“Most small and medium enterprises are cutting jobs and shutting their manufacturing capacities, partially or wholly, across a broad spectrum of the industry as the cost of doing business is spiking and the demand decelerating,” says Pervez Hanif, a former president of the Lahore Chamber of Commerce & Industry.
Light engineering industry and garments manufacturing are apparently the two major victims of the present difficult business environment. But the pain is also being felt strongly by the leather industry, sanitary ware makers, fan and cutlery manufacturers, surgical instruments exporters. It is just that different industrial sectors have different threshold of pain and capacity to absorb it.
Almas Haider, a leading auto vendor from Lahore, claims a 15 per cent to 30 per cent job loss in auto parts manufacturing industry due to reduction in demand. Besides, he says, several units are closed down because of losses.
Pervez says two-thirds of readymade garments units across the country have already gone out of business.
“The membership of the Pakistan Readymade Garments Manufacturing & Exporters Association in Lahore and Sialkot has dropped to 150 units from 450 or so. In Karachi, the number of PRGMEA member manufacturers has come down to approximately 350 from above 1200,” he claims.
The widespread closure in the knitwear sector over past few years is no news now, says Shahzad Azam Khan, chairman of the Pakistan Hosiery Manufacturers Association.
It is hard to verify the exact number of closures in the garments industry or retrenchments by auto parts suppliers because most small units in any sector operate in the informal economy and others don’t provide the exact data on their employees to the regulators. But the small to medium-sized industries, whether working for the domestic market or global buyers, are finding it real hard to cope with the rising cost of doing business when sales are falling.

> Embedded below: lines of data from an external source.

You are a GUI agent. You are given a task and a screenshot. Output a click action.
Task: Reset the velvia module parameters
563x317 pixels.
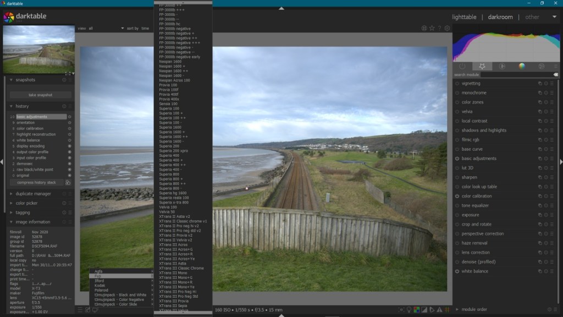546,112
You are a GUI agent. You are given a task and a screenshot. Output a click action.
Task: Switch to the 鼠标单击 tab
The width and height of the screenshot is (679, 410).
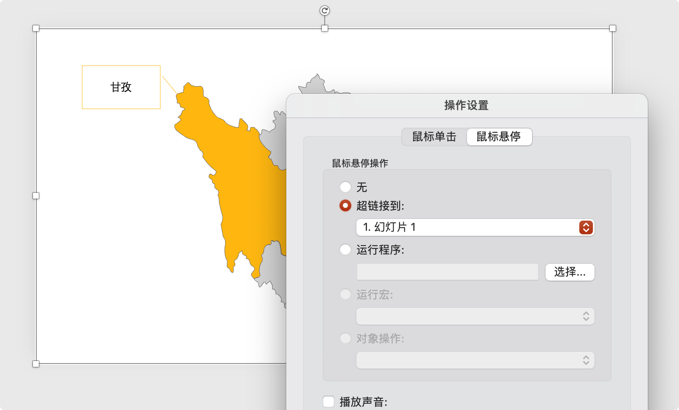coord(434,137)
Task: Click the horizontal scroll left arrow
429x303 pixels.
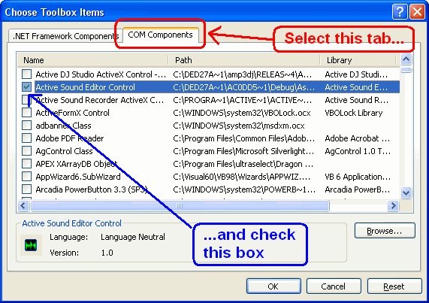Action: click(23, 205)
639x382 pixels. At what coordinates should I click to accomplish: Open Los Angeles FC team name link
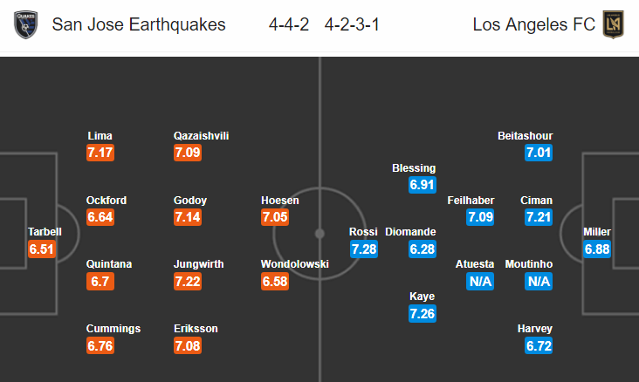coord(534,24)
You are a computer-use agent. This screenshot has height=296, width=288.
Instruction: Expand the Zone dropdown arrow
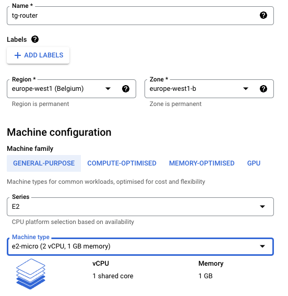point(246,89)
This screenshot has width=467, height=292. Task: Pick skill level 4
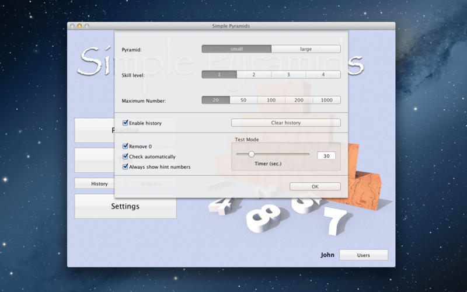pos(323,75)
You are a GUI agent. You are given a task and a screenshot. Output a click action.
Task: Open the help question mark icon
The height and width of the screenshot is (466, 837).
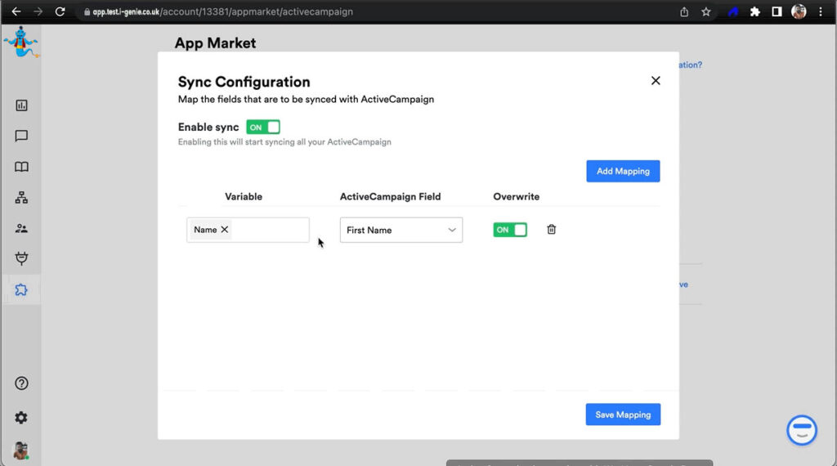coord(21,383)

“I’d say the entire small and medium sector, whether documented or not, is in trouble. And this trouble is spreading,” Ijaz Khokhar, an exporter from Sialkot, insists.
A Small & Medium Enterprise Development Authority official, who asked not to be identified, estimates the SMEs production cost to have risen by 20 to 40 per cent due to rising fuel prices, frequent power blackouts affecting production, skyrocketing raw material prices, wage demands, and so on.
“It largely depends on the type of unit you have, what technology you are using, how efficient or inefficient you are and so many other factors,” he says.
He says the small units working in informal sector of the economy with no access to finance are more prone to the economic slowdown and closures. “I can say that numerous SMEs have closed down in Sialkot, Gujrat, Gujranwala, Faisalabad, and Lahore but it is difficult to give the exact number,” he says.
“Many are no longer in position to survive as they were already in poor health and cannot absorb the recent cost and other shocks,” the Smeda official says.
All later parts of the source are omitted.